Mas os participantes eram recebidos pelos deputados estaduais Jerry Comper, Fernando Krelling e Antídio Lunelli; pelos suplentes Emerson Stein e Cleiton Fossá; pelo deputado federal Valdir Cobalchini, pelo diretor do BRDE, Mauro Mariani, e pelo ex-prefeito de Mafra, Emerson Maas, que é pré-candidato a deputado estadual.
Foi montado também um espaço com uma câmera de vídeo onde os prefeitos podiam gravar uma mensagem de apoio à reeleição de Jorginho Mello.
Quem também participou do evento e ganhou destaque na mesa foi a viúva de Luiz Henrique da Silveira, a senadora Ivete Appel da Silveira, que tem uma parceria com o governador de longa data.
A imagem dela foi usada para demonstrar para a base que, se estivesse vivo, Luiz Henrique estaria apoiando a reeleição de Jorginho Mello.
Na sua fala, Jorginho Mello disse que se reuniu com Carlos Chiodini, presidente estadual do MDB, no último fim de semana e que vai se reunir com ele novamente na próxima quinta-feira, 29.
FALTA DE RESPEITO
Aliás, a cúpula do MDB de Santa Catarina achou um desrespeito com o partido usar esse tipo de estratégia para “tentar criar um cenário inexistente”. Alguns filiados chagaram a comentar que “se não bastasse preterir o MDB na composição da sua majoritária, Jorginho usa a esposa de Luiz Henrique para enganar a base”.
Mesmo assim, a cúpula emedebista entende que esse tipo de encontro faz parte do jogo, até porque os prefeitos ainda precisam do Governo do Estado para receberem as suas emendas para obras importantes nos seus municípios, e que ainda “tem muita água para passar debaixo dessa ponte”.
Mas a reação mais contundente veio do Sul do Estado, com o ex-governador Eduardo Pinho Moreira.
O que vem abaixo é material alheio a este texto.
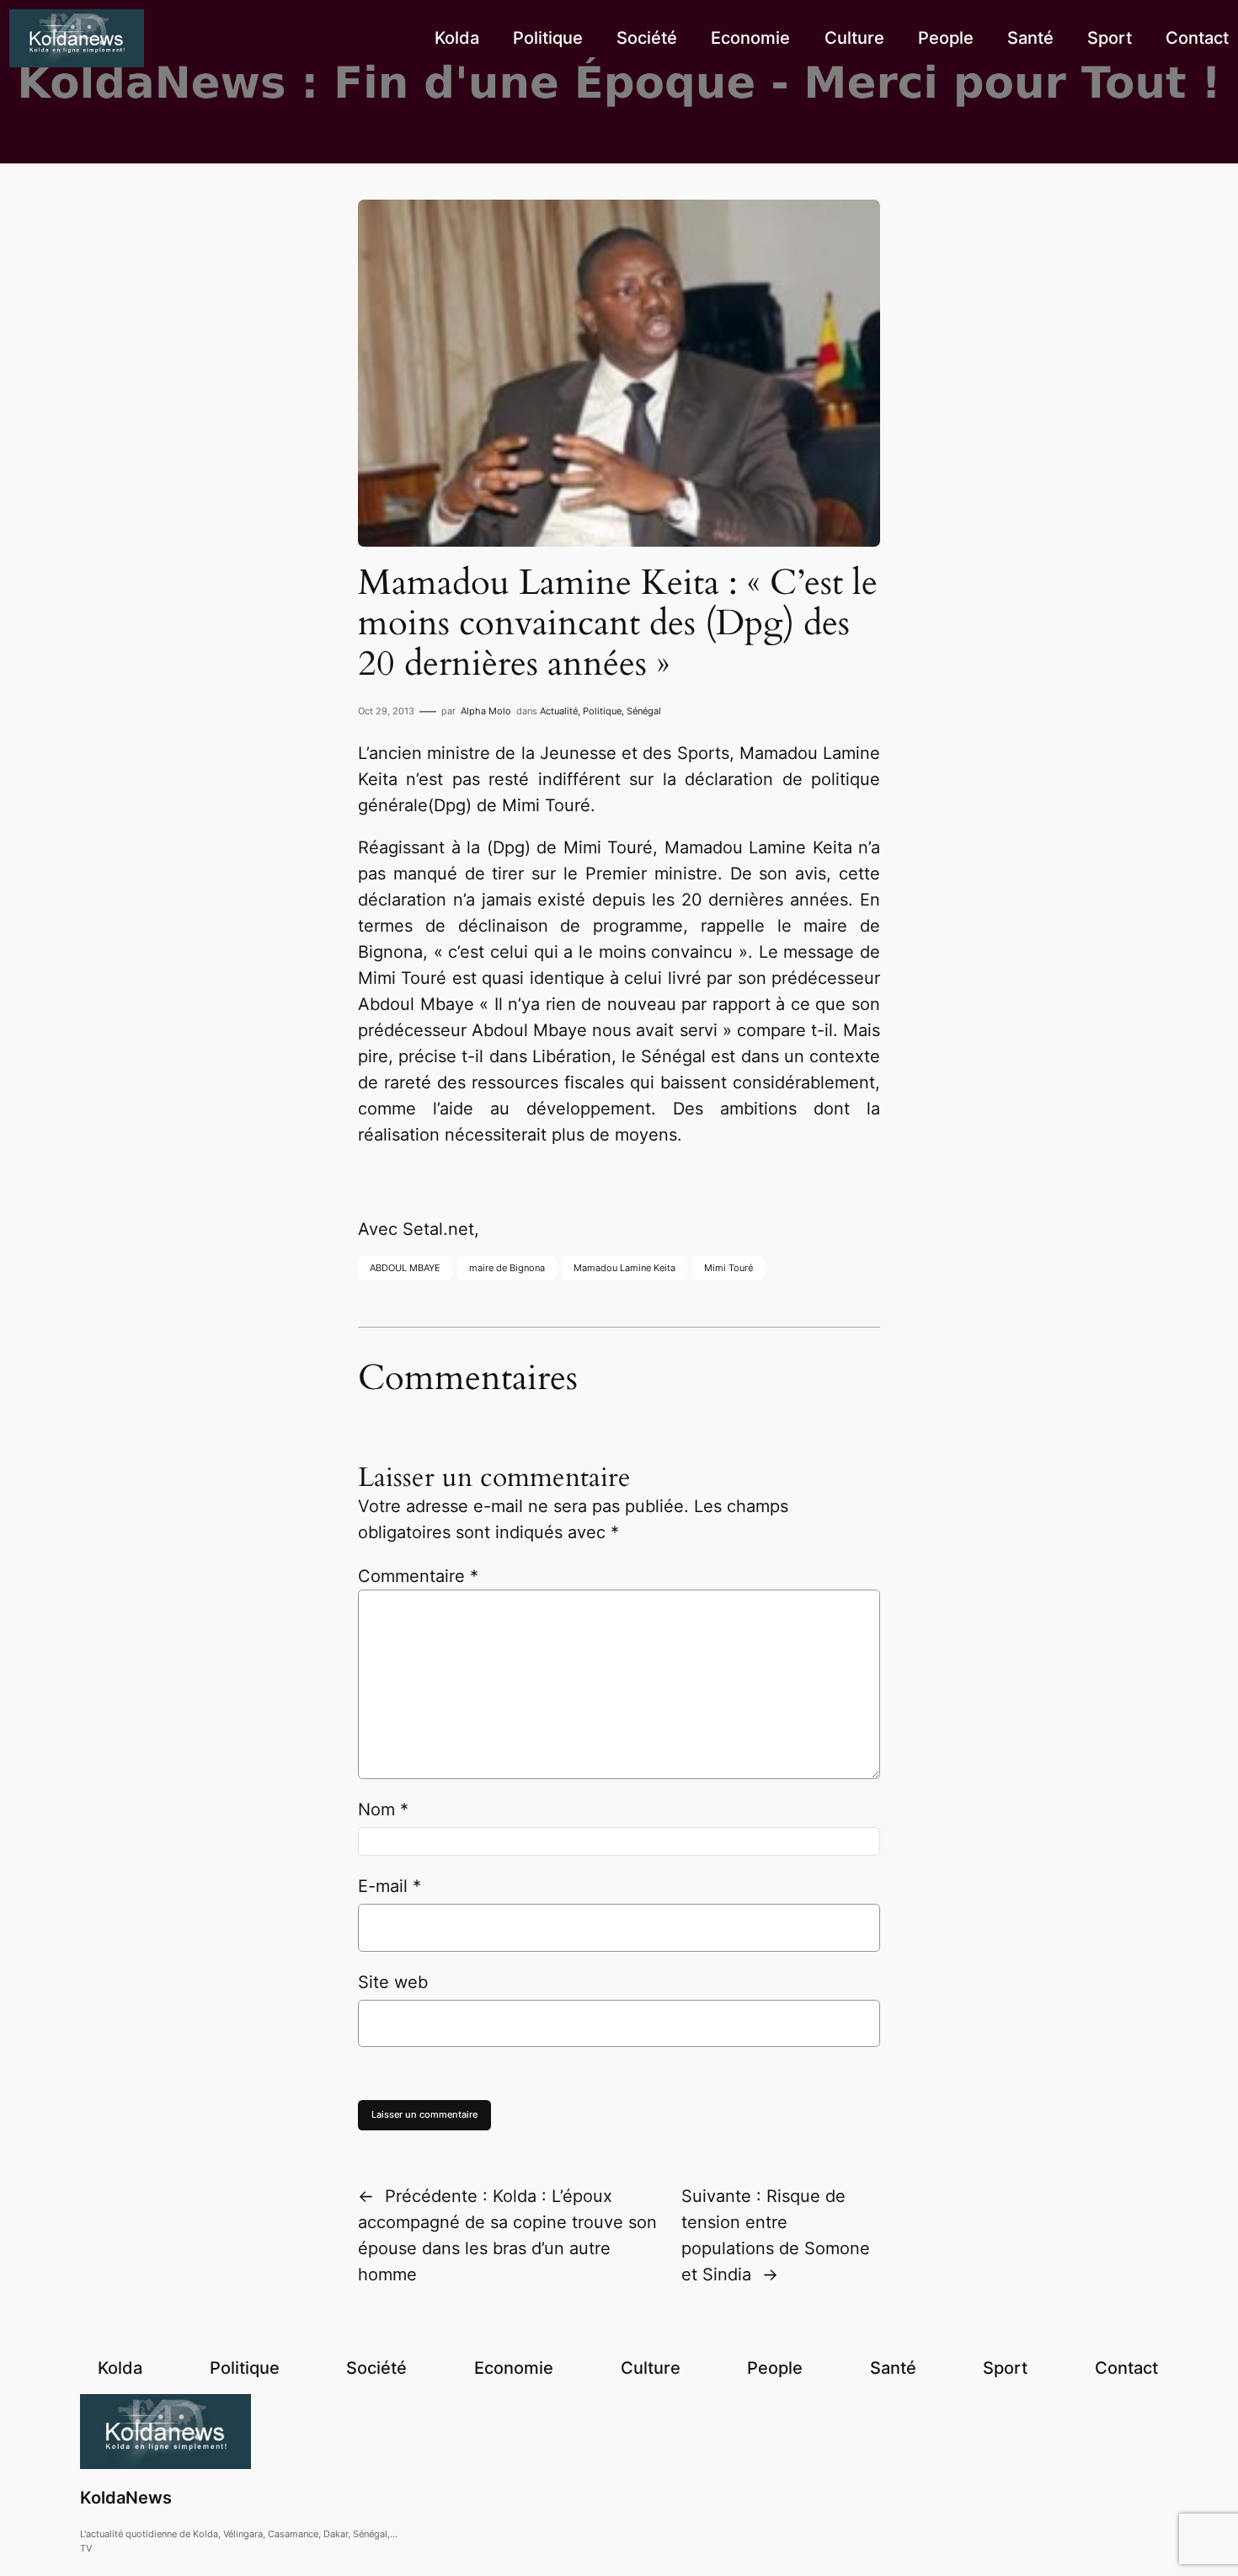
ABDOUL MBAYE (405, 1268)
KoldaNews (126, 2498)
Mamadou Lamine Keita (624, 1268)
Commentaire (418, 1576)
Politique (602, 711)
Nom (383, 1809)
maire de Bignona (507, 1268)
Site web (393, 1982)
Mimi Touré (728, 1268)
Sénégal (644, 711)
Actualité (559, 711)
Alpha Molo (486, 711)
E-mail (389, 1886)
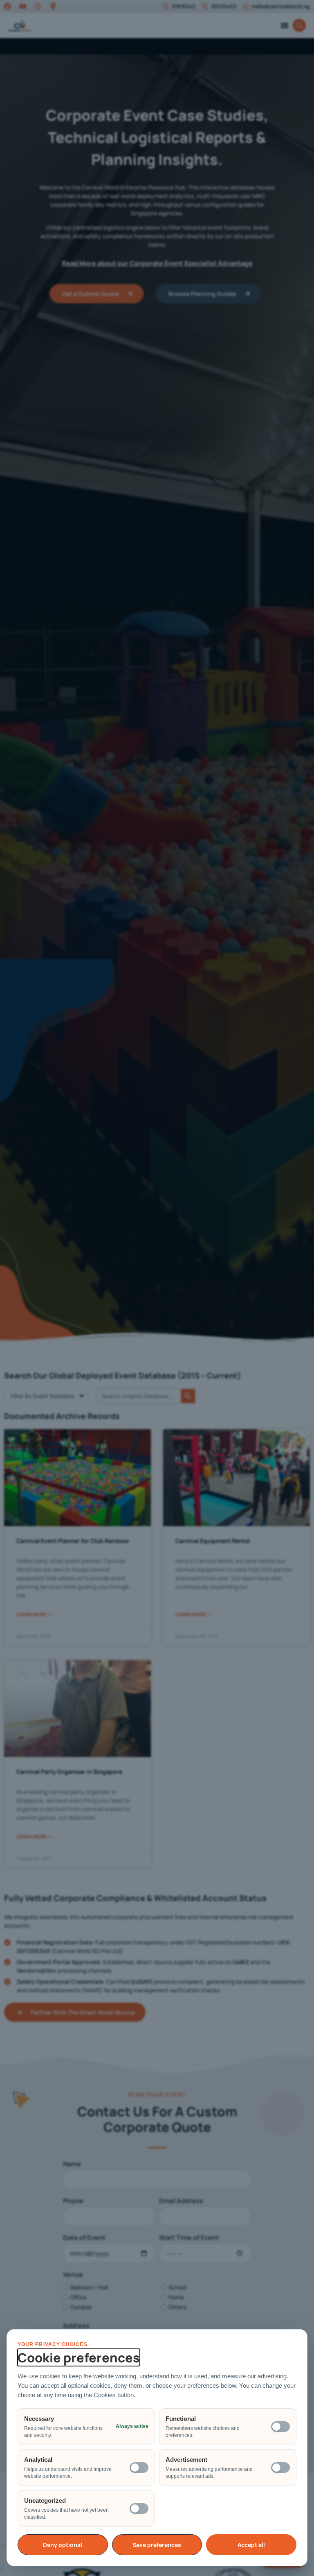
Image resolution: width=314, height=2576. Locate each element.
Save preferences (156, 2545)
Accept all (251, 2545)
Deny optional (62, 2545)
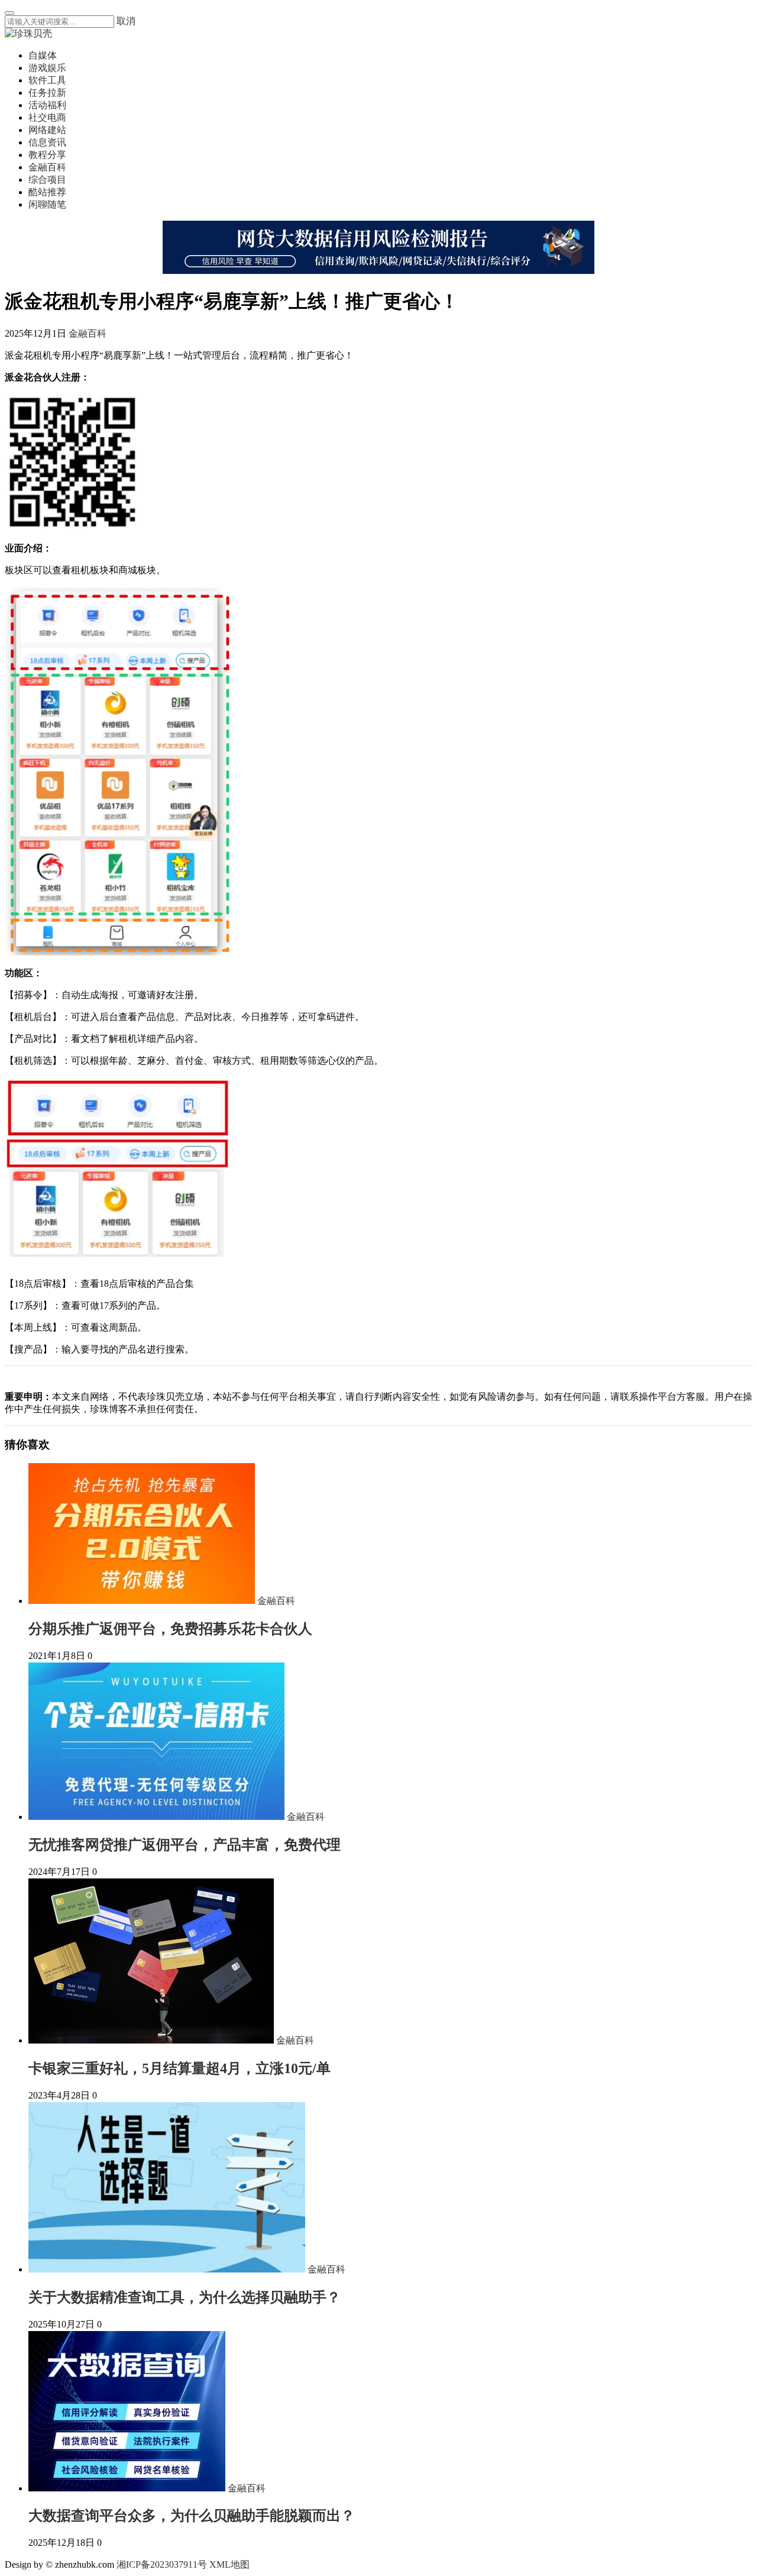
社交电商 (47, 117)
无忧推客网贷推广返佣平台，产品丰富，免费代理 (184, 1844)
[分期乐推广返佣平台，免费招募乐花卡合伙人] (142, 1601)
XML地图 (229, 2564)
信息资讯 (47, 142)
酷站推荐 (47, 192)
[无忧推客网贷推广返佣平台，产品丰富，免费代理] (157, 1817)
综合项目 (47, 180)
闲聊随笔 (47, 204)
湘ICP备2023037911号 (162, 2564)
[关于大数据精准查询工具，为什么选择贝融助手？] (168, 2269)
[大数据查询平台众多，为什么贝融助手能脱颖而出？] (128, 2488)
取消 (126, 21)
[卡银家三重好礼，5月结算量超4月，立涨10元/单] (152, 2040)
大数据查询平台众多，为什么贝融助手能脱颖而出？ (191, 2515)
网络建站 (47, 130)
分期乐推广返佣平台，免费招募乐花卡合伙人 (170, 1628)
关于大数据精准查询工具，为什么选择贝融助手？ (184, 2297)
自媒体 (42, 55)
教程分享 (47, 155)
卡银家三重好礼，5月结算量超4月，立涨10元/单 (179, 2068)
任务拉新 (47, 93)
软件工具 (47, 80)
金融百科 (47, 167)
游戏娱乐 (47, 68)
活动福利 (47, 105)
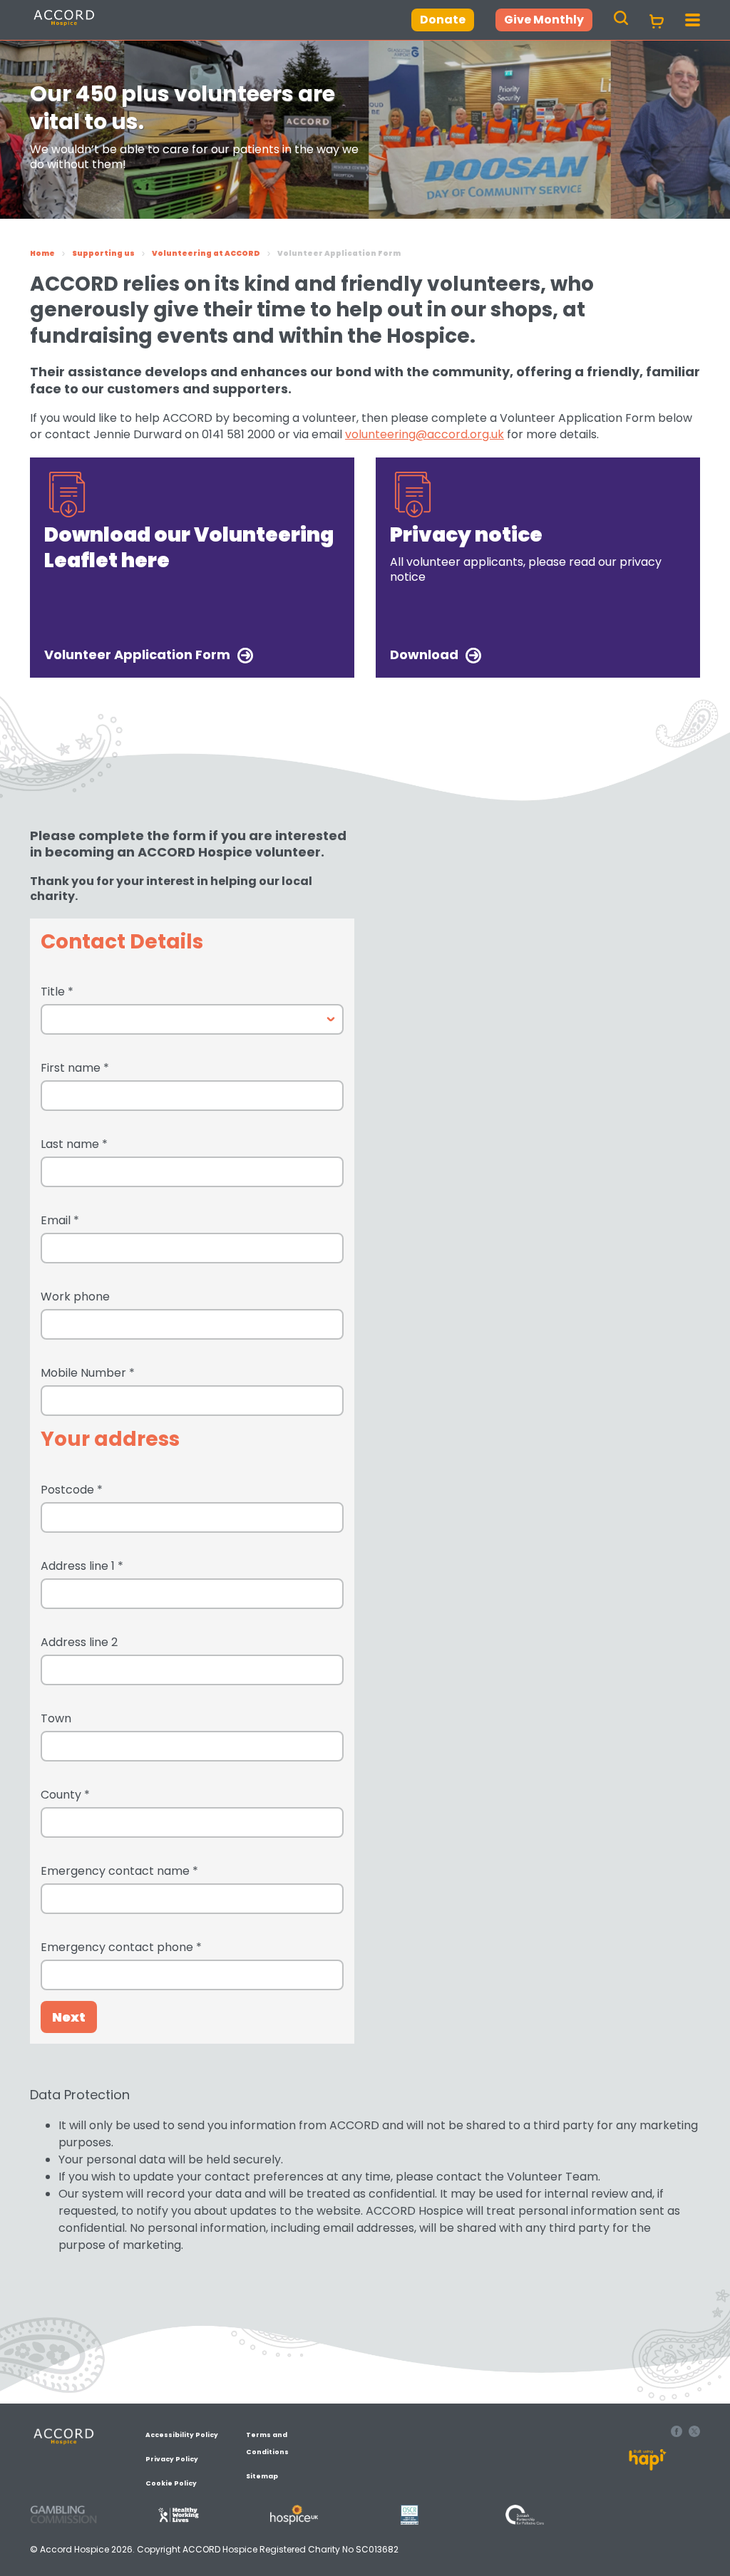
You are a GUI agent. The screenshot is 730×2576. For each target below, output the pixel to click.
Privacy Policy (171, 2459)
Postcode (72, 1489)
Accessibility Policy (181, 2435)
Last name (74, 1144)
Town (56, 1718)
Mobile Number (88, 1373)
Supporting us (103, 253)
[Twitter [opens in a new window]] (694, 2433)
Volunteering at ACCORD (206, 253)
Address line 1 (82, 1566)
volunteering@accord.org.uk (424, 434)
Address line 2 (79, 1642)
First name (75, 1068)
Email (60, 1220)
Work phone (75, 1296)
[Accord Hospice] (96, 24)
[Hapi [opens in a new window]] (647, 2466)
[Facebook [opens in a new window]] (678, 2433)
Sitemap (262, 2476)
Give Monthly (544, 19)
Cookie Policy (171, 2483)
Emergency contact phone (121, 1947)
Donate (443, 19)
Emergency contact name (119, 1871)
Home (42, 253)
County (65, 1794)
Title (57, 991)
Ele declarou que, antes de qualquer coisa, “a história do MDB precisa ser respeitada”.
Já o governador Jorginho Mello afirma que “o MDB nunca rompeu com o governo e quero que continuem fazendo parte dele”.
OUTRAS INTENÇÕES

É fato que esse movimento dentro do MDB está sendo encabeçado pelos parlamentares que querem continuar tendo espaço dentro do Governo do Estado ou precisam do governador para melhorarem as suas chances de vitória na eleição de 2026.
Inclusive, o deputado estadual Antídio Lunelli vê com bons olhos ser suplente da pré-candidata ao Senado, Caroline de Toni, caso o seu partido apoie a reeleição de Jorginho Mello.
Mas, de concreto mesmo, ele já publicou um vídeo na sua rede social dizendo que não sairia do MDB e que vai buscar a sua reeleição.
Já o deputado estadual Jerry Comper quer não só se reeleger, mas também voltar a comandar a Secretaria de Estado da Infraestrutura se o governador continuar em 2027.
O deputado estadual Fernando Krelling tem indicados na Fesporte e Emerson Stein também não rejeitaria voltar para a Secretaria de Estado do Meio Ambiente.
O deputado federal Valdir Cobalchini vai tentar se reeleger em 2026, mas quer eleger também o seu filho, o vereador de Florianópolis João Cobalchini, para uma cadeira na Assembleia Legislativa. João já tem uma parceria com o prefeito Topázio Neto (Podemos), que será um dos apoiadores do governador.
Enfim, nada é por acaso na política e tudo tem um porque nessa engrenagem que promete girar a todo vapor até as convenções partidárias.